** start Source **

Command Palette

Search for a command to run...

0
Blog
PreviousNext

Gall's Law in Software Development: Why Simple Systems Win

Understanding why complex systems that work always evolved from simple systems that worked—and why you can't skip that evolution.

I've watched countless projects fail because developers tried to build the "perfect" system from day one. Then I discovered Gall's Law, and everything clicked.

What is Gall's Law?

John Gall, in his 1975 book "Systemantics," stated:

"A complex system that works is invariably found to have evolved from a simple system that worked. A complex system designed from scratch never works and cannot be patched up to make it work. You have to start over with a working simple system."

Let me show you why this matters more than any design pattern you'll ever learn.

The Microservices Trap: A Real Story

A startup I consulted for wanted to "do things right from the start." Their plan for a basic task management app:

Planned Architecture (Day One):
├── User Service (Go)
├── Task Service (Node.js)
├── Notification Service (Python)
├── Analytics Service (Rust)
├── API Gateway (Kong)
├── Message Queue (RabbitMQ)
├── Service Mesh (Istio)
├── Kubernetes Cluster
└── Distributed Tracing (Jaeger)

** end Source **

Written instruction: Please duplicate the passage from the Gall's Law article starting at "A startup I" and ending at "Notification Service (Python)".

** start Given material **

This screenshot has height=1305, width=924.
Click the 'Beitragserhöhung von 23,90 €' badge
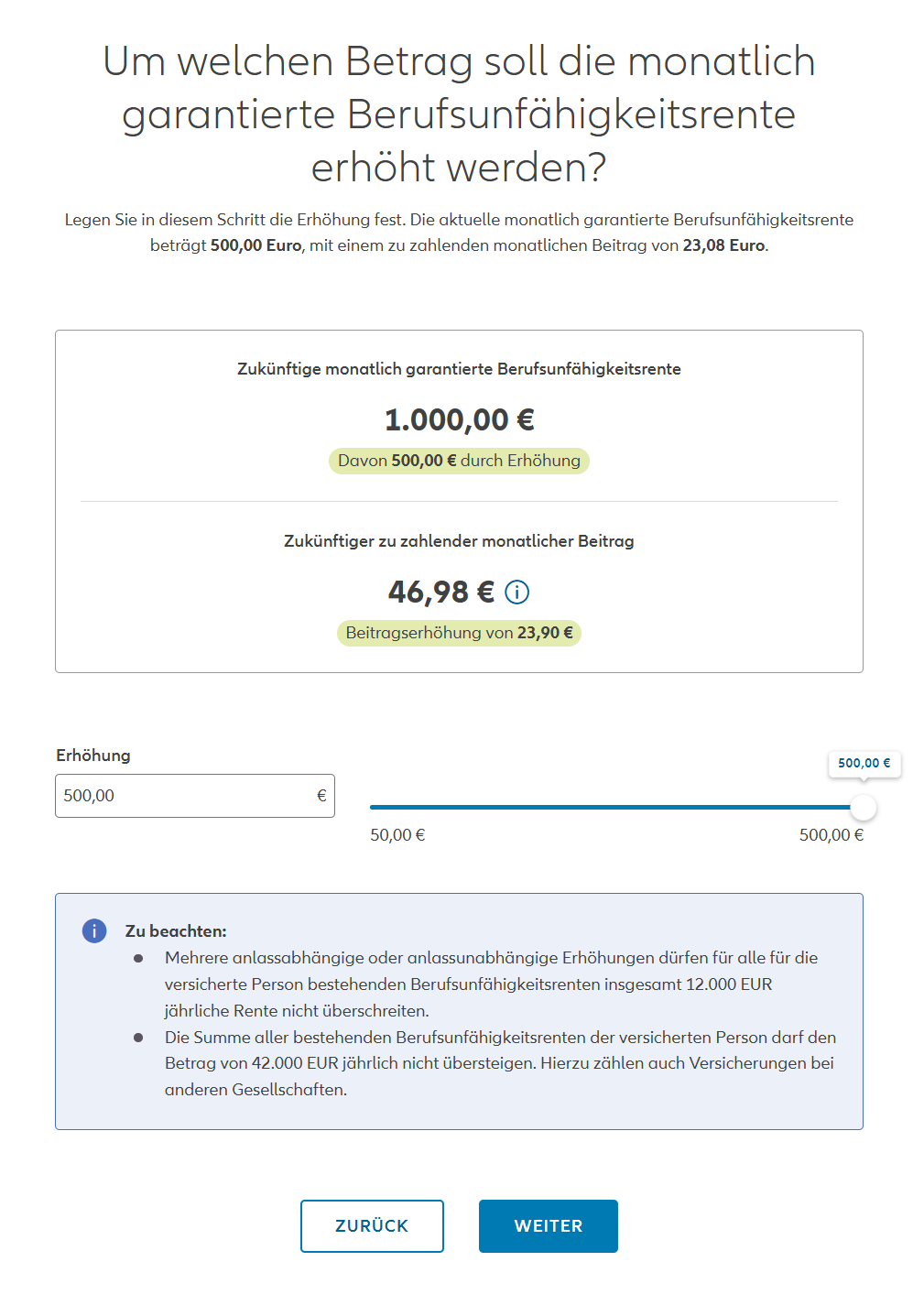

** end Given material **

Task solution:
A startup I consulted for wanted to "do things right from the start." Their plan for a basic task management app:

Planned Architecture (Day One):
├── User Service (Go)
├── Task Service (Node.js)
├── Notification Service (Python)